Анализ Endocytic поглощения и ретроградным транспорта Trans Гольджи сеть с помощью функционализированных Nanobodies в культивируемых клеток

Published: February 21, 2019
doi:

Summary

Ретроградная транспорт белков от поверхности клетки Golgi имеет важное значение для поддержания гомеостаза мембраны. Здесь мы описываем метод биохимически анализа клеток поверхности Гольджи транспорта рекомбинантных белков с помощью функционализированных nanobodies в клетки HeLa.

Abstract

Транспорт белков и мембран от поверхности клетки Golgi и за ее пределами имеет важное значение для гомеостаза, органелл идентичности и физиологии. Для изучения движение ретроградное белка, мы недавно разработали универсальный инструментарий на основе наночастицы для анализа транспорта от поверхности клеток Гольджи комплекс, либо по фиксированной и живой клетки изображений, электронной микроскопии, или биохимически. Мы инженерии функционализированных анти Зеленый флуоресцентный белок (ГПУП) nanobodies — маленький, мономерных, высокоспецифичных белка связующих — которые могут применяться для клеточных линий, выражая мембранных белков интерес с внеклеточного GFP остаток. Дериватные nanobodies привязан к журналистам GFP конкретно учитываются и транспортируется контрейлерных перевозок по маршрутам сортировки журналистов. Nanobodies были функционализированных с флуорофоров следуют микроскопии флуоресцирования Ретроградная транспорта и жить изображений, с аскорбатпероксидазы 2 (APEX2) расследовать ультраструктурных локализации репортер наночастицы комплексов электрона микроскопия и с сульфатация (TS) мотивы тирозин оценить кинетику транс Гольджи сети (TGN) прибытия. В этом методологические статьи мы приводим общие процедуры бактериально Экспресс и очистить функционализированных nanobodies. Мы иллюстрируем мощный использование нашего инструмента, с помощью nanobodies mCherry-TS-изменены и анализировать endocytic поглощения и TGN прибытия грузов белков.

Introduction

Ретроградное движение белков и липидов из клеточной поверхности различных внутриклеточных отделений имеет решающее значение для поддержания гомеостаза мембраны в противовес секрецию и перерабатывать компоненты антероградная транспортных механизмов1 , 2. После интернализации через Клатрин зависимые или – независимые эндоцитоза, белков и липидов грузов сначала заполнить рано endosomes от где они дальнейшее перенаправление либо вдоль Эндо лизосомальных системы, переработанных в плазматической мембране, или для транс Гольджи сети (TGN). Рециркуляции из endosomes и/или поверхности клетки к TGN является частью функциональной цикла количество рецепторов антероградная трансмембранного груза, например катион зависимых и катион независимые рецепторы маннозы-6-фосфат (CDMPR и CIMPR) доставки недавно синтезированных лизосомальных гидролаз в конце endosomes и лизосом3,4,5, sortilin и SorLA6,7и Wntless (WLS) транспортировки Wnt лигандов на поверхности клеток от TGN 8 , 9 , 10 , 11. другие белки, полученные обратно к TGN являются TGN46 и ее смежных изоформ12,13,14, сковывания (растворимые N– ethylmaleimide-чувствительных фьюжн фактор вложение рецепторы) 15 , 16 , 17, амилоида прекурсоров протеина (APP)18,19, прогрессивный Анкилоз (АНК) белка20, металла перевозчиков например ATP7A/B или DMT121,22и трансмембранного переработки ферментов, включая Карбоксипептидаза D, Фурин или BACE123,24,25. Помимо этих эндогенных белков завод и бактериальные токсины (например, Сига и холера токсин, рицин и Абрин) угона Ретроградная транспортных механизмов для достижения ER для retrotranslocation в цитозоль26,27, 28,29.

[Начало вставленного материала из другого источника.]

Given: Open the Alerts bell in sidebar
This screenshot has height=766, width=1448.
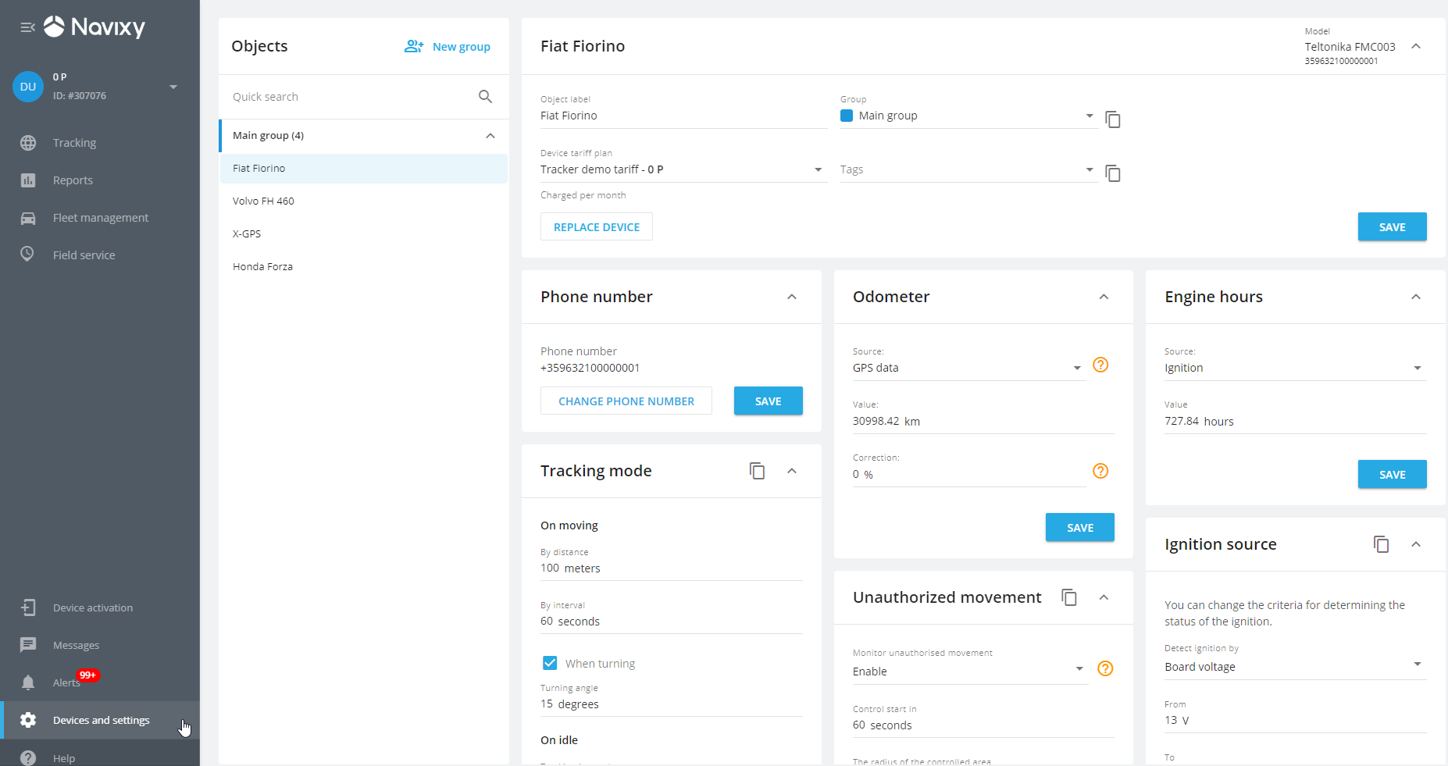Looking at the screenshot, I should [28, 682].
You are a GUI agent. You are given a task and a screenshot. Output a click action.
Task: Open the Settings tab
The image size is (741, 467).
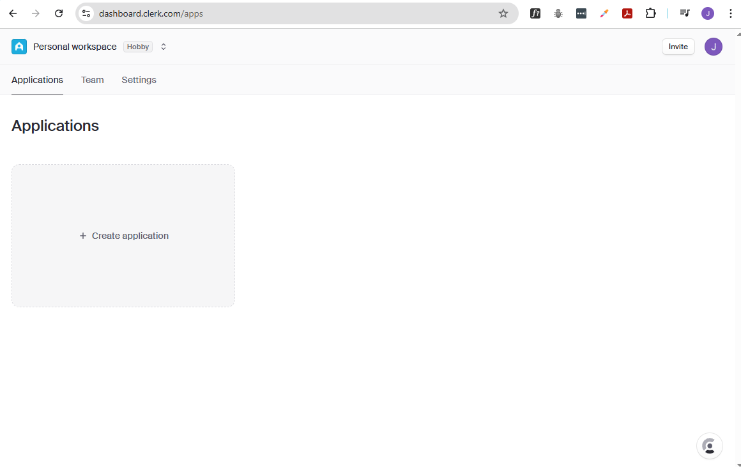[x=139, y=80]
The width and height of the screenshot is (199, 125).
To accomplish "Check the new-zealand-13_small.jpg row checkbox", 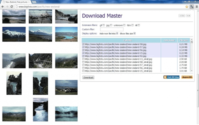I will [83, 59].
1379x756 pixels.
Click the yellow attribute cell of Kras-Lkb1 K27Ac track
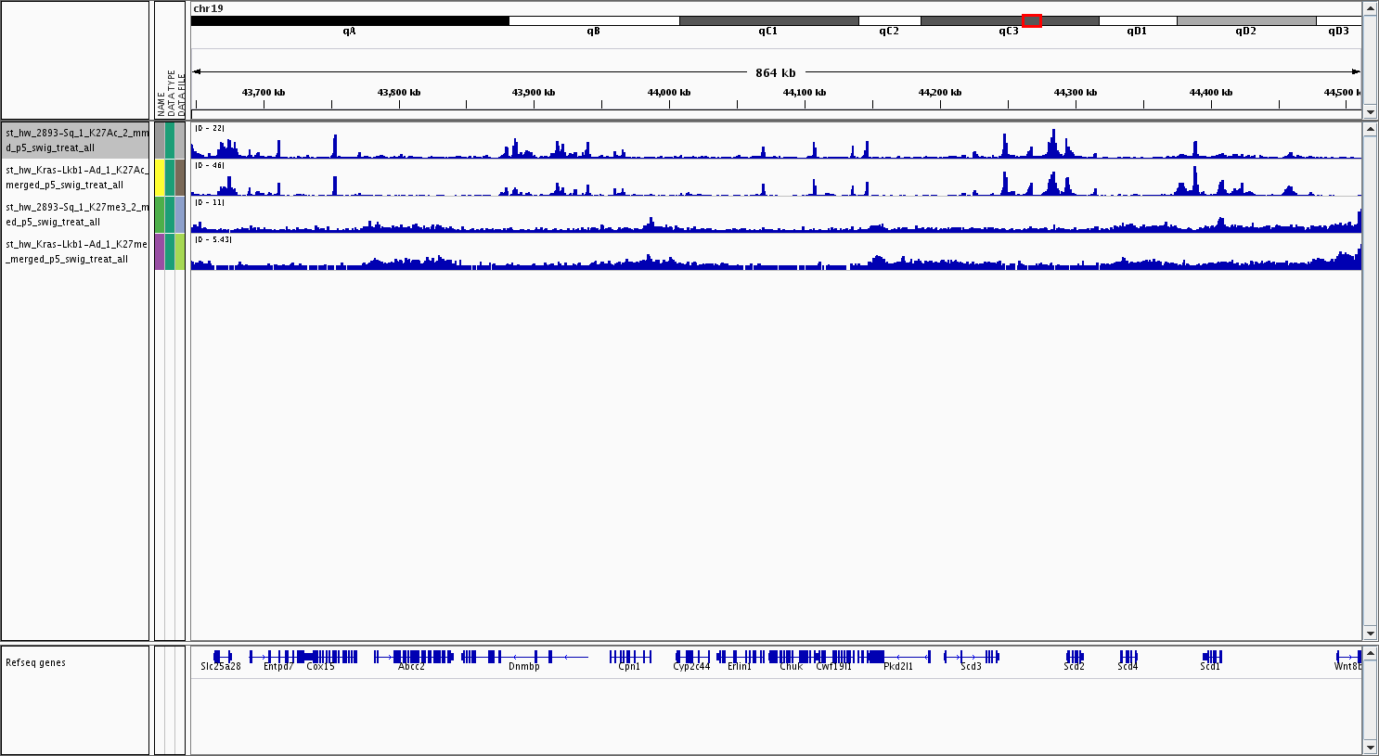click(160, 177)
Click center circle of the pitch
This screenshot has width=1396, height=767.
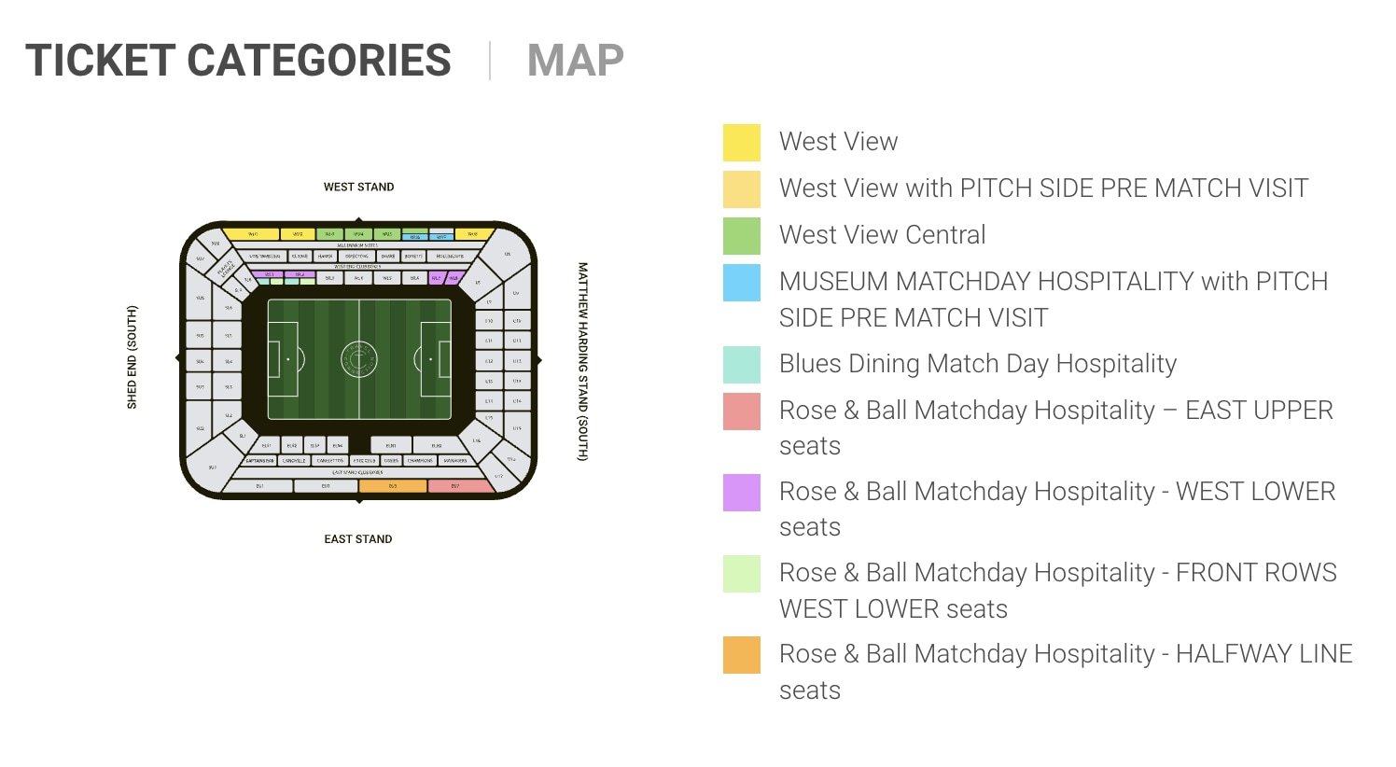tap(359, 359)
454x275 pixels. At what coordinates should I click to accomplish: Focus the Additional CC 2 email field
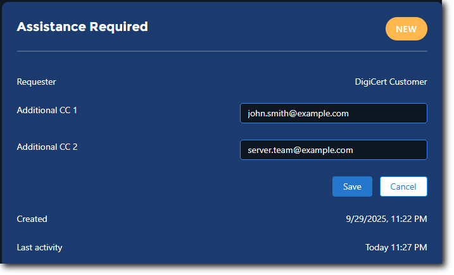pos(333,150)
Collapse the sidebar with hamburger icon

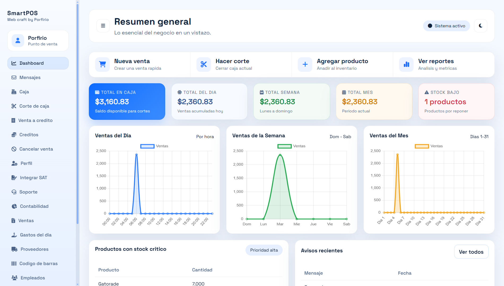click(x=103, y=26)

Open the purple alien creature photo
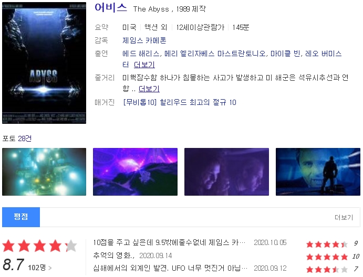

Для того, чтобы непосредственно анализировать ретроградного движения, мы разработали ранее на основе наночастицы Инструментарий ярлык и следовать груз белки от поверхности клетки внутриклеточных отсеков30. Nanobodies представляют собой новое семейство белков вяжущих материалов, полученных от м.в тяжелые цепи только-антител (hcAbs) естественно возникающие в верблюдовых и хрящевых рыб31,32. Они представляют собой переменной домена тяжелых цепей (VHH) hcAbs и имеют много преимуществ перед обычными антител (например, IgGs): они мономерных, малые (~ 15 кДа), высоки soluble, лишенный дисульфидными облигаций, может быть бактериально выражена и для Высокоспецифичные связывающие33,34,35,36. Чтобы сделать наш инструмент наночастицы, универсальным и широко применимые, мы заняты функционализированных анти GFP nanobodies поверхность лейбл и трек белки, отмеченных GFP в их lumenal/внеклеточного домена. Функционализация nanobodies с mCherry, аскорбатпероксидазы 2 (APEX2)37, или сульфатация (TS) последовательности тирозин, ретроградная транспорта bonafide трансмембранного грузов белков может быть проанализирован либо фиксированной и жить клеток изображений, Электронная микроскопия, или биохимически. Поскольку сульфатация тирозина, опосредовано tyrosylprotein sulfotransferases (TPST1 и TPST2) является Посттрансляционная модификация ограничивается транс Гольджи/TGN, мы можем непосредственно изучать транспорта и кинетика протеинов интереса от поверхности клетки к этому внутриклеточных Гольджи отсека38,,3940.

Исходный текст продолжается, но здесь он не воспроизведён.